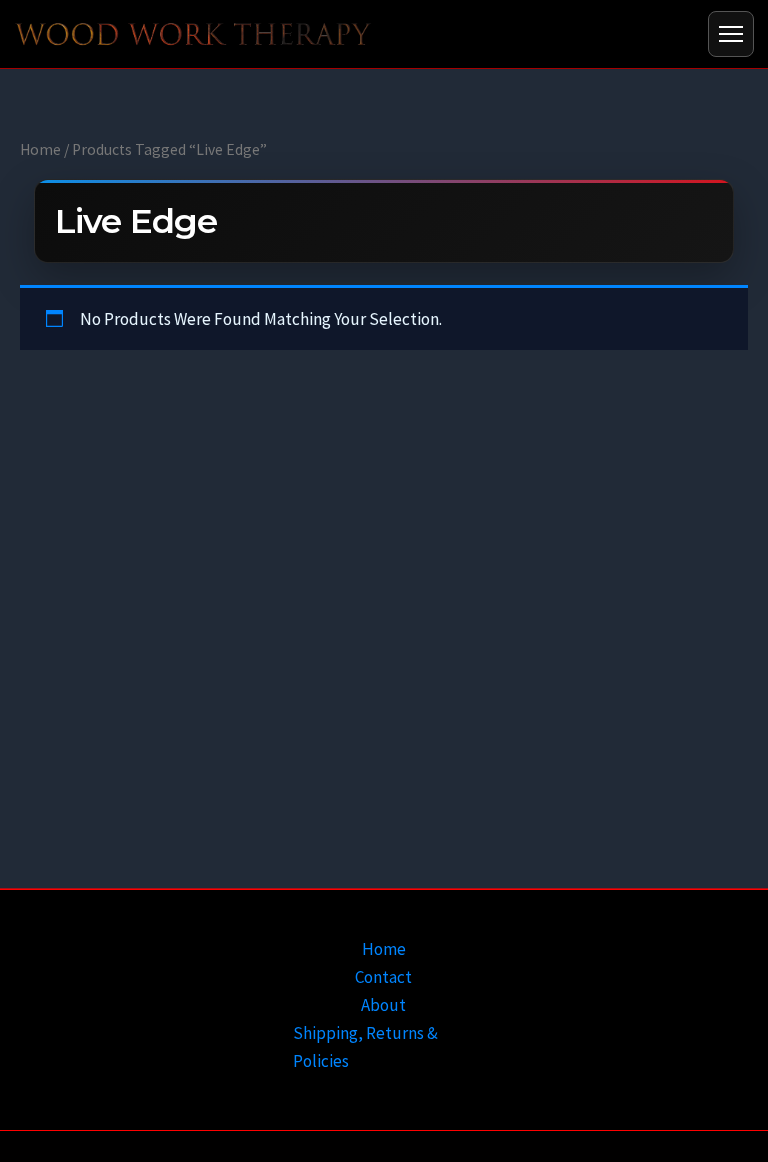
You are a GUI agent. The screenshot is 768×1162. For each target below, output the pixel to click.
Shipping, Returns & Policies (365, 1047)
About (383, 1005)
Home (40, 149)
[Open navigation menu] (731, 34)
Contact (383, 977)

---

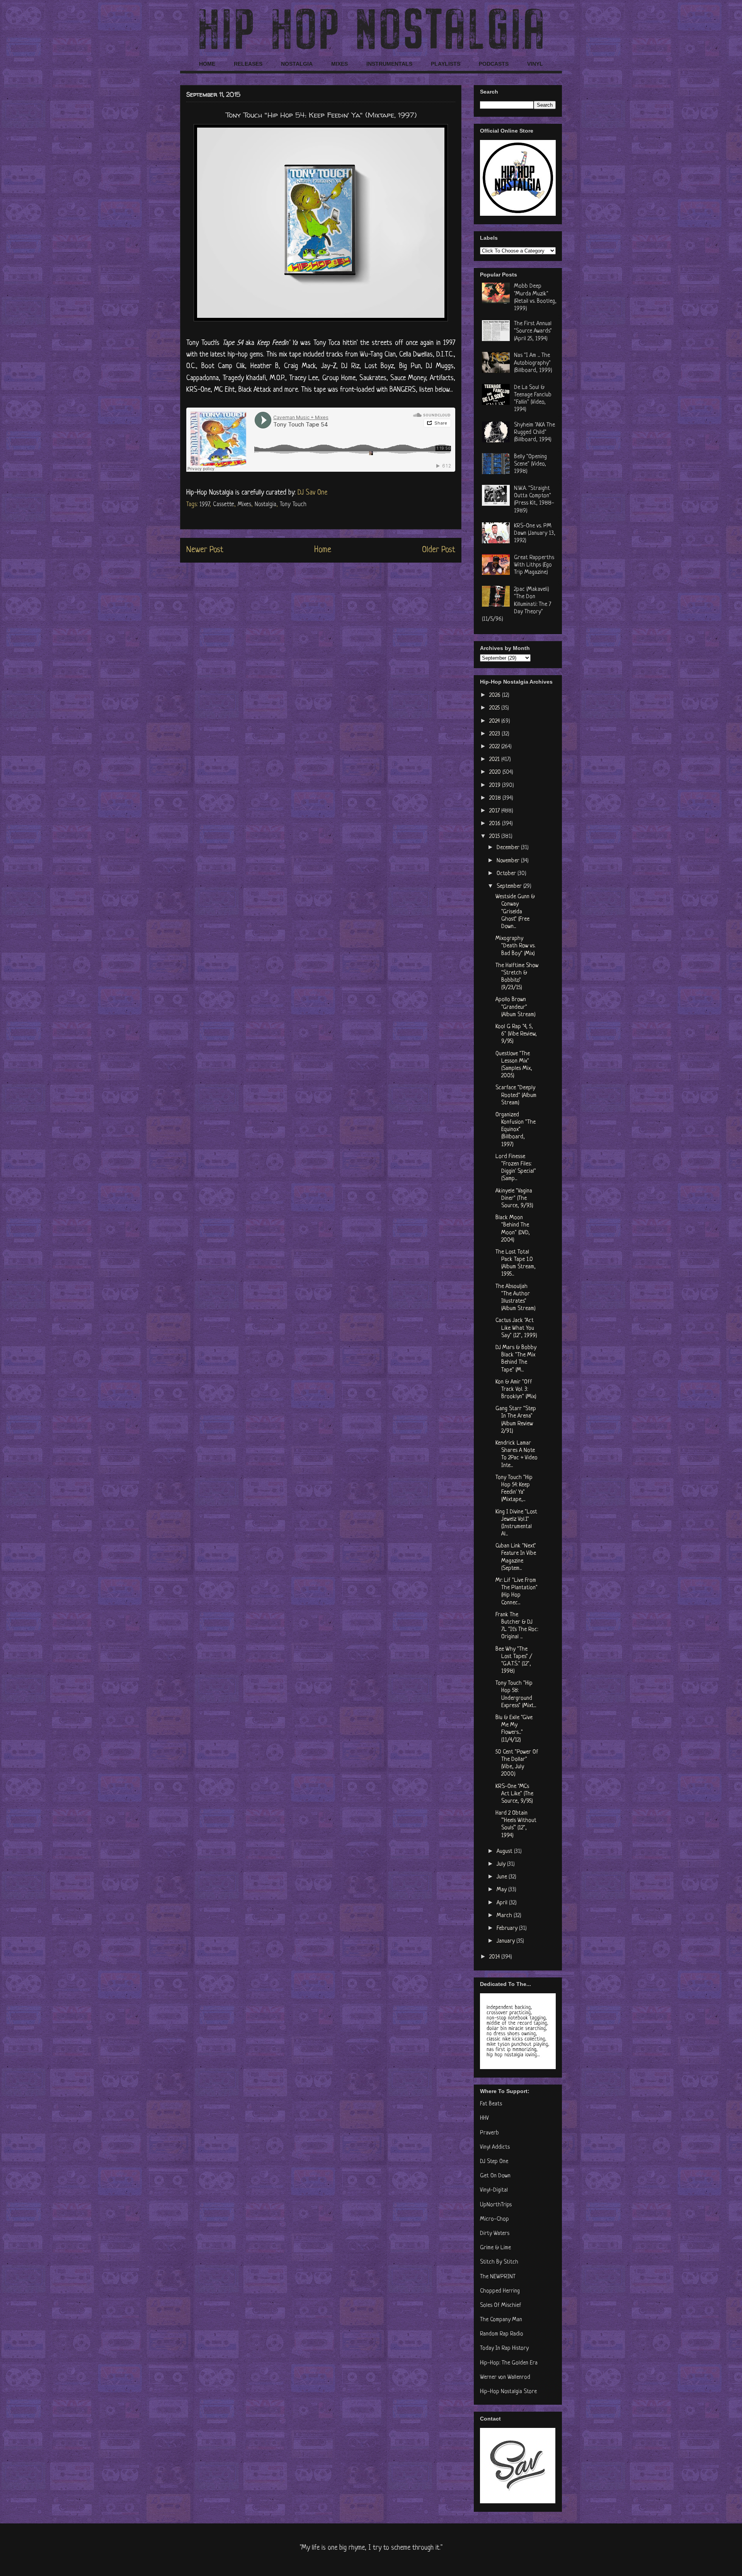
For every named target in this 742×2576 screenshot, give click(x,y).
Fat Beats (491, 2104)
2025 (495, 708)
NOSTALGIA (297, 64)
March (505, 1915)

---

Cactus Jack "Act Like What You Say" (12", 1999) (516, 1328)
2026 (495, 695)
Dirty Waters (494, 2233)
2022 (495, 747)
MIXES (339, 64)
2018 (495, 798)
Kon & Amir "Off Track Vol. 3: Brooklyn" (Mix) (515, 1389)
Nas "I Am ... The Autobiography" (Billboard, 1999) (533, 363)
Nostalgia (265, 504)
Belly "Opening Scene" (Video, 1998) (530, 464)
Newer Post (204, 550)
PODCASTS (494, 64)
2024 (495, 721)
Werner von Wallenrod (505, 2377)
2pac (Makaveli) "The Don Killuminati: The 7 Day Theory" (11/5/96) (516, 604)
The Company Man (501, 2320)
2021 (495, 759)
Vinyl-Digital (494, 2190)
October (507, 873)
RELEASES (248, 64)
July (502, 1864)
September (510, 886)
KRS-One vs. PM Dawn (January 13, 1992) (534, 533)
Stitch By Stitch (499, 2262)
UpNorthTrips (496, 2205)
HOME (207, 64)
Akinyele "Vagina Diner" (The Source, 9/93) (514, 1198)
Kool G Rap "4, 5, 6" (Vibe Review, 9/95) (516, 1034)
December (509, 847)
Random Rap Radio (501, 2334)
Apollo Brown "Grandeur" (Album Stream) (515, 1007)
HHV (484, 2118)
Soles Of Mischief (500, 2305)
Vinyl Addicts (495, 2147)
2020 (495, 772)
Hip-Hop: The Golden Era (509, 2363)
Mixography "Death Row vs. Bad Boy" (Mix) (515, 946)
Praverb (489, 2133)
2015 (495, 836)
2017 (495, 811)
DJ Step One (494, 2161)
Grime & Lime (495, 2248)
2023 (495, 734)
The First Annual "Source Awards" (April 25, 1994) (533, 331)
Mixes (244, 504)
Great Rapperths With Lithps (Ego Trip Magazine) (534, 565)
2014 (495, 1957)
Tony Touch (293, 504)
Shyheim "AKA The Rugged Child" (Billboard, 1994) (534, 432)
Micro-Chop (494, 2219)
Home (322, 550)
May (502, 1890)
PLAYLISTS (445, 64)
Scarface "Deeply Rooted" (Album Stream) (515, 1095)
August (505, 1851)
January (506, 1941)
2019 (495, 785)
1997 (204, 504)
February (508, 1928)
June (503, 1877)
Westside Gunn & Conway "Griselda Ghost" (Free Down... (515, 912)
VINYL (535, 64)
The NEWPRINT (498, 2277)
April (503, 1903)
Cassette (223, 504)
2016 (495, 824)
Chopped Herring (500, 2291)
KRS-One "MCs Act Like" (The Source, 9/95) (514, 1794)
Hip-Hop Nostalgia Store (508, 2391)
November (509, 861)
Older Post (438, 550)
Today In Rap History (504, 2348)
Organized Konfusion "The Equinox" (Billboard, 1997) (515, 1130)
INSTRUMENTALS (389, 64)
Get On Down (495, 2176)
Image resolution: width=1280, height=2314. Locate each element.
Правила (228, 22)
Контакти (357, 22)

What you will do. Return the span of lines in the data above that opens at the line with "You are a GUI" and closes at the line with "Contact (383, 977)", exactly, ends included, nothing else.

Answer box.
You are a GUI agent. The screenshot is 768×1162. For each target below, output the pixel to click.
Shipping, Returns & Policies (365, 1047)
About (383, 1005)
Home (40, 149)
[Open navigation menu] (731, 34)
Contact (383, 977)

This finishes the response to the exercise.